• Goal of the exercise
Of all the lines below, return only those starting with the line holding "Task: Click the No" and going on through the line holding "Click the foreground", exactly as written.

• Material for this exercise

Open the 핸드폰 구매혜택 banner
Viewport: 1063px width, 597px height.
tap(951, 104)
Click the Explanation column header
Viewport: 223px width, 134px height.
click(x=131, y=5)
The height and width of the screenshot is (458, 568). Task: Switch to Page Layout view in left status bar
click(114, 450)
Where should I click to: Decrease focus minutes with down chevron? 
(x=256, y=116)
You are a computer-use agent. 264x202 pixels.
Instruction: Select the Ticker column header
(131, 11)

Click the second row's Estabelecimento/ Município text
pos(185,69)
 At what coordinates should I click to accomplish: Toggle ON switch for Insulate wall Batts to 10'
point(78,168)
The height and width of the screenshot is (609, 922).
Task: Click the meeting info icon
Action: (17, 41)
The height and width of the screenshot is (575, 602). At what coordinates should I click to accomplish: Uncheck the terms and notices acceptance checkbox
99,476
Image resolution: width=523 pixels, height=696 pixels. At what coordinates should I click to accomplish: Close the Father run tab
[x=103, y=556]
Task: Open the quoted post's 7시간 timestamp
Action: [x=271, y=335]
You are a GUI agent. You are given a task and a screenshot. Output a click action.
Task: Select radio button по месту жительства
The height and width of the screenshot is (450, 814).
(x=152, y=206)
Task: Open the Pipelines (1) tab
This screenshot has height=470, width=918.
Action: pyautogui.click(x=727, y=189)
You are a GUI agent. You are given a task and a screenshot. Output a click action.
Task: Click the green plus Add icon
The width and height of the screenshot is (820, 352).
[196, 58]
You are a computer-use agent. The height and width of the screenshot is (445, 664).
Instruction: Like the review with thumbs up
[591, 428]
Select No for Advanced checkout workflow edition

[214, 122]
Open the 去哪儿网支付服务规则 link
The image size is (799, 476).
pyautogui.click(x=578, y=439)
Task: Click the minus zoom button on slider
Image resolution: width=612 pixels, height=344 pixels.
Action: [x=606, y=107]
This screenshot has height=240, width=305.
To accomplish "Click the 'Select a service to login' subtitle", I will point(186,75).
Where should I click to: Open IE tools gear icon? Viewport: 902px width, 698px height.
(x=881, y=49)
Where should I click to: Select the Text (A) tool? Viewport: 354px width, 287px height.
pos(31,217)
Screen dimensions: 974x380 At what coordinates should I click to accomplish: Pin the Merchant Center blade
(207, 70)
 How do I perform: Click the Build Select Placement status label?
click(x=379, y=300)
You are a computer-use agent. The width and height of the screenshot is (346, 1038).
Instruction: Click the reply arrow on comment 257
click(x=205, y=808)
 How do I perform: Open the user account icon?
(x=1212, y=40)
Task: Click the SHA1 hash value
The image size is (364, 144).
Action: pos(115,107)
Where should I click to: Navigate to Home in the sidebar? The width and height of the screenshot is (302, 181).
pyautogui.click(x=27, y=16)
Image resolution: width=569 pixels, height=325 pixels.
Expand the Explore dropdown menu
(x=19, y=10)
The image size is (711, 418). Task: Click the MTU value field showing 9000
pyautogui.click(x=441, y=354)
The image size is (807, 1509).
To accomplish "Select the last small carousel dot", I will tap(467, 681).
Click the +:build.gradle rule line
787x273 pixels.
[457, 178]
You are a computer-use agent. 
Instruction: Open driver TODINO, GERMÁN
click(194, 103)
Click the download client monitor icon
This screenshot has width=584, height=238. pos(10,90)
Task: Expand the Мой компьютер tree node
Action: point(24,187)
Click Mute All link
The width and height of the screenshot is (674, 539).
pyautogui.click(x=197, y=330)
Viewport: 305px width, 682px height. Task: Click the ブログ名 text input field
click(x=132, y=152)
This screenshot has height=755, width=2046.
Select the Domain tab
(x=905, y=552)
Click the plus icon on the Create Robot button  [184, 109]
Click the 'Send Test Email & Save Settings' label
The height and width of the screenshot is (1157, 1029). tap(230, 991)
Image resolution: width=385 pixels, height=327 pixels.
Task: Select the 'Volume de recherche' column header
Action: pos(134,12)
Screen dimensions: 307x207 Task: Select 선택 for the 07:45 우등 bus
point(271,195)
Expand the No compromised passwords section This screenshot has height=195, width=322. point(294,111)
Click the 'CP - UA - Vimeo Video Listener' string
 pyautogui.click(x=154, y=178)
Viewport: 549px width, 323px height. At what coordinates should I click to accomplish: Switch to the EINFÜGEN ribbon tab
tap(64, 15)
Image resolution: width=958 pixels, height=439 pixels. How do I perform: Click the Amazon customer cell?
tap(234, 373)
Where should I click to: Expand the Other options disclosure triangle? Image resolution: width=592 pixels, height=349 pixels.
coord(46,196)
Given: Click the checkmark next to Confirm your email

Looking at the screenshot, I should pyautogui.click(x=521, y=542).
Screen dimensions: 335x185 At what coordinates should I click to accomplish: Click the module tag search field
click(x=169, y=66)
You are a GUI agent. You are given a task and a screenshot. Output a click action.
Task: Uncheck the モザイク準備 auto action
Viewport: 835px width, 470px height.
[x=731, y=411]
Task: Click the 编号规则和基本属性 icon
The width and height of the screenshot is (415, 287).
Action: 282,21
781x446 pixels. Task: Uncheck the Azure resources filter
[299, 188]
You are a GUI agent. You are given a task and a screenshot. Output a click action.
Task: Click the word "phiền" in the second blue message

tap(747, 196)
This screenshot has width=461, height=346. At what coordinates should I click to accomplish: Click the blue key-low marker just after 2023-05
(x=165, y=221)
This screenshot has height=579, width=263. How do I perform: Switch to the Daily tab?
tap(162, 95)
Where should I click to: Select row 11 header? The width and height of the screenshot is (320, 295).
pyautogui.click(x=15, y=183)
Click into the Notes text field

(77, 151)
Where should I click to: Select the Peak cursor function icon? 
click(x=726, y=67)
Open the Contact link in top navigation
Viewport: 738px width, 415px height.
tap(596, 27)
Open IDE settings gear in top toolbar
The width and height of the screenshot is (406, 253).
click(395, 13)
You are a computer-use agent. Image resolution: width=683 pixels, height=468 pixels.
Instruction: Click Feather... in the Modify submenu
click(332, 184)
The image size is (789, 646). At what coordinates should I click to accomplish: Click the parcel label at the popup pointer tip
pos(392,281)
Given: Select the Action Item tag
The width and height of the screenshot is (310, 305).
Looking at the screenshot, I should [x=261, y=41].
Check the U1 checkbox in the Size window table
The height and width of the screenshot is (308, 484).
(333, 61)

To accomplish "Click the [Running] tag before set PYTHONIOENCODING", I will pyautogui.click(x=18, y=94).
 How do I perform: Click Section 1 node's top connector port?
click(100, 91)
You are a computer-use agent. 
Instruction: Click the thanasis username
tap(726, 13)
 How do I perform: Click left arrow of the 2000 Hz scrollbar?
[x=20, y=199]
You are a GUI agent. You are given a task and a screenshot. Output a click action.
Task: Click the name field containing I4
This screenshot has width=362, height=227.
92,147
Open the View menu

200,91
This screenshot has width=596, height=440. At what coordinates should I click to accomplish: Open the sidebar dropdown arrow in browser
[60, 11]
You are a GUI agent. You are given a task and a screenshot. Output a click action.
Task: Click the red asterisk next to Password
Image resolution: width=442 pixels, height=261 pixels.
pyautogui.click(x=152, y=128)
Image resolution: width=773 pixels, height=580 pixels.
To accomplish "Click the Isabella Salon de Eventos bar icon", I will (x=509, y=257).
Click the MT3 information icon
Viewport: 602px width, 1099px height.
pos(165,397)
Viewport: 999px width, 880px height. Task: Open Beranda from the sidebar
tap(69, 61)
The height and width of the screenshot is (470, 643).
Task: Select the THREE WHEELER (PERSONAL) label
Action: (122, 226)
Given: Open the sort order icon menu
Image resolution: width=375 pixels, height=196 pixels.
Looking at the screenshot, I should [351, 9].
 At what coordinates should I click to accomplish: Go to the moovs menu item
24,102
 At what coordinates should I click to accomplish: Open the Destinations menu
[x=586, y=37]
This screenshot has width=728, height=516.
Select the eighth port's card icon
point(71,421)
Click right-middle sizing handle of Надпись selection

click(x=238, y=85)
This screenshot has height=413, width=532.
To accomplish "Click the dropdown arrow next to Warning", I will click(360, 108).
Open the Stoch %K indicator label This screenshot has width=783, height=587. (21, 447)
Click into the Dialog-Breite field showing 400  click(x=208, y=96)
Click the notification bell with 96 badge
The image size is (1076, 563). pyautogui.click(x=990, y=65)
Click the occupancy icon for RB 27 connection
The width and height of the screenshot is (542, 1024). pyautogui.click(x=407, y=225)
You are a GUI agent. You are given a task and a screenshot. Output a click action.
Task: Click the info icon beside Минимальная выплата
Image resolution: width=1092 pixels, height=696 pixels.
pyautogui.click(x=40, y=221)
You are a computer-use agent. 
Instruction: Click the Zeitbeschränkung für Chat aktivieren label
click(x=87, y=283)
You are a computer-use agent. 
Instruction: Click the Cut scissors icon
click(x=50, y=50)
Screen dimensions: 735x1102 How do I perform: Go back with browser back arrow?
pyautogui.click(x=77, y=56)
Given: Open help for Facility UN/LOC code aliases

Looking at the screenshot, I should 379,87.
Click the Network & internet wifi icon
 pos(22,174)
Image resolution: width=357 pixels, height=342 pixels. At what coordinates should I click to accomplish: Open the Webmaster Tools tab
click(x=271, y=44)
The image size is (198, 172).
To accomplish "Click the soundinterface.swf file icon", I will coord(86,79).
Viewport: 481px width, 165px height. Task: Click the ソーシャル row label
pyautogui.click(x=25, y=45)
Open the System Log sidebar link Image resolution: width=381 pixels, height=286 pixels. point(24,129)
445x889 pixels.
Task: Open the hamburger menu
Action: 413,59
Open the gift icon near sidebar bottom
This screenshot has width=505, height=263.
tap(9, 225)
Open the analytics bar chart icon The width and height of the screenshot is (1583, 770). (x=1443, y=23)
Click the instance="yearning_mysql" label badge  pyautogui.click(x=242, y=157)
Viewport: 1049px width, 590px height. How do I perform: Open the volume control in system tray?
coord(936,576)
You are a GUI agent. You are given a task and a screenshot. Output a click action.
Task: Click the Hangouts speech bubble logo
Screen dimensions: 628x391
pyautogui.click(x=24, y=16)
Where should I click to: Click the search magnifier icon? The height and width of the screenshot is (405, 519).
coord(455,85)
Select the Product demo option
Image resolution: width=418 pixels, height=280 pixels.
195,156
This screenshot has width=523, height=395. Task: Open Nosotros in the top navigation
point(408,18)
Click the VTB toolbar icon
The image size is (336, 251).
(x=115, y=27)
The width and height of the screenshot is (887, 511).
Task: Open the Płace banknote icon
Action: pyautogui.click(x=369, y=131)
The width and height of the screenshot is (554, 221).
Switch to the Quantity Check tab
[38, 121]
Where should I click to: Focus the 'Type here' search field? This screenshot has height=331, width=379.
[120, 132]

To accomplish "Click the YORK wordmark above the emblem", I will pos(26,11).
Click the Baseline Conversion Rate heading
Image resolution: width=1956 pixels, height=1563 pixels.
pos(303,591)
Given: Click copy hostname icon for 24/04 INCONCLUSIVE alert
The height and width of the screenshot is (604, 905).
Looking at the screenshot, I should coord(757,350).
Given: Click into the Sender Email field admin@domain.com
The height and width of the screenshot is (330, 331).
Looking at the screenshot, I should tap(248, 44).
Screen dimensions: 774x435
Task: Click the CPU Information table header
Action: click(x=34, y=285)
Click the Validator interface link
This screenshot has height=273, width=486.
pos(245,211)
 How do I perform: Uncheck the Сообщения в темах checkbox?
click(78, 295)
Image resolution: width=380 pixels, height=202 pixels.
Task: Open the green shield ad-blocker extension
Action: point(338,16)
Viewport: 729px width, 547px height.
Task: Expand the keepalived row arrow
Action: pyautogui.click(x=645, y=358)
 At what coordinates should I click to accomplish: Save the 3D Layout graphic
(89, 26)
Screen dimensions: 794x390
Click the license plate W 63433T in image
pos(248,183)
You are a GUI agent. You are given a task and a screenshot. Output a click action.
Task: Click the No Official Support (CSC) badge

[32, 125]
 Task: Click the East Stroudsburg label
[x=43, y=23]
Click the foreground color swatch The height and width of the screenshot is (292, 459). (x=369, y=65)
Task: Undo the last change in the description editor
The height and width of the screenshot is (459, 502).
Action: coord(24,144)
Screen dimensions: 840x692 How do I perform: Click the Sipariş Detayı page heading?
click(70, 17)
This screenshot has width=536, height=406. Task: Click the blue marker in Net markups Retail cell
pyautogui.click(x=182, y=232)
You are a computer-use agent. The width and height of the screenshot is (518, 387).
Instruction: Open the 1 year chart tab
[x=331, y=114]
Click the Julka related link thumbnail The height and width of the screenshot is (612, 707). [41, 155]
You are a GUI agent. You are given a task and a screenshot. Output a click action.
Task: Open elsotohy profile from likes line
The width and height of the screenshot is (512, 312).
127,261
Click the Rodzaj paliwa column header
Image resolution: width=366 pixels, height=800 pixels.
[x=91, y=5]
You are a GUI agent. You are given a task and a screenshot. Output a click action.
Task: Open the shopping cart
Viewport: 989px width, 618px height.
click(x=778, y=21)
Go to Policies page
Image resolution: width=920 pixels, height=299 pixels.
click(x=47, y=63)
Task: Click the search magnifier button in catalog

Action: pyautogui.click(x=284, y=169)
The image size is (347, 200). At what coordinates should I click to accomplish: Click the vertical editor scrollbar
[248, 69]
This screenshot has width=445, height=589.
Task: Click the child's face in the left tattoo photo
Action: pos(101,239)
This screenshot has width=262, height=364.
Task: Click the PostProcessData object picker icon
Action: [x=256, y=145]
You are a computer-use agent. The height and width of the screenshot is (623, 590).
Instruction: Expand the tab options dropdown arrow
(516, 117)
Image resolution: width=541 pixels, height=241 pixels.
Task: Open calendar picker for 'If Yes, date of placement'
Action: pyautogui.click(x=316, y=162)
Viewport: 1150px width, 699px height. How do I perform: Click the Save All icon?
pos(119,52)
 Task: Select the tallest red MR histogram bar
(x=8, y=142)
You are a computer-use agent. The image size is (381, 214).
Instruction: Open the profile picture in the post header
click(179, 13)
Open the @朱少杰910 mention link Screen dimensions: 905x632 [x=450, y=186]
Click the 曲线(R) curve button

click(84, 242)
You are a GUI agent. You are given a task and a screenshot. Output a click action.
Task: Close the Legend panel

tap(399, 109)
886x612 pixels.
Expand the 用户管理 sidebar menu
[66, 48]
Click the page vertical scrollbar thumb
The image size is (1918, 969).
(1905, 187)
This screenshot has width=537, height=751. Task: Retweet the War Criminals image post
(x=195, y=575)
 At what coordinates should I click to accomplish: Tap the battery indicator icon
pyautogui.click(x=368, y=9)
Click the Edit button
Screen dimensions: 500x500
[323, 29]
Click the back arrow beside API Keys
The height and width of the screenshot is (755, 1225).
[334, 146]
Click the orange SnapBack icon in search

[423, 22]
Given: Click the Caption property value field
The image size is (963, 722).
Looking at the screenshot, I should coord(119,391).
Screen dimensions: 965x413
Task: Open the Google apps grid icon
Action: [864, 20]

• Result of the exercise
Task: Click the No Official Support (CSC) badge

[32, 125]
 Task: Click the East Stroudsburg label
[x=43, y=23]
Click the foreground color swatch The height and width of the screenshot is (292, 459). (x=369, y=65)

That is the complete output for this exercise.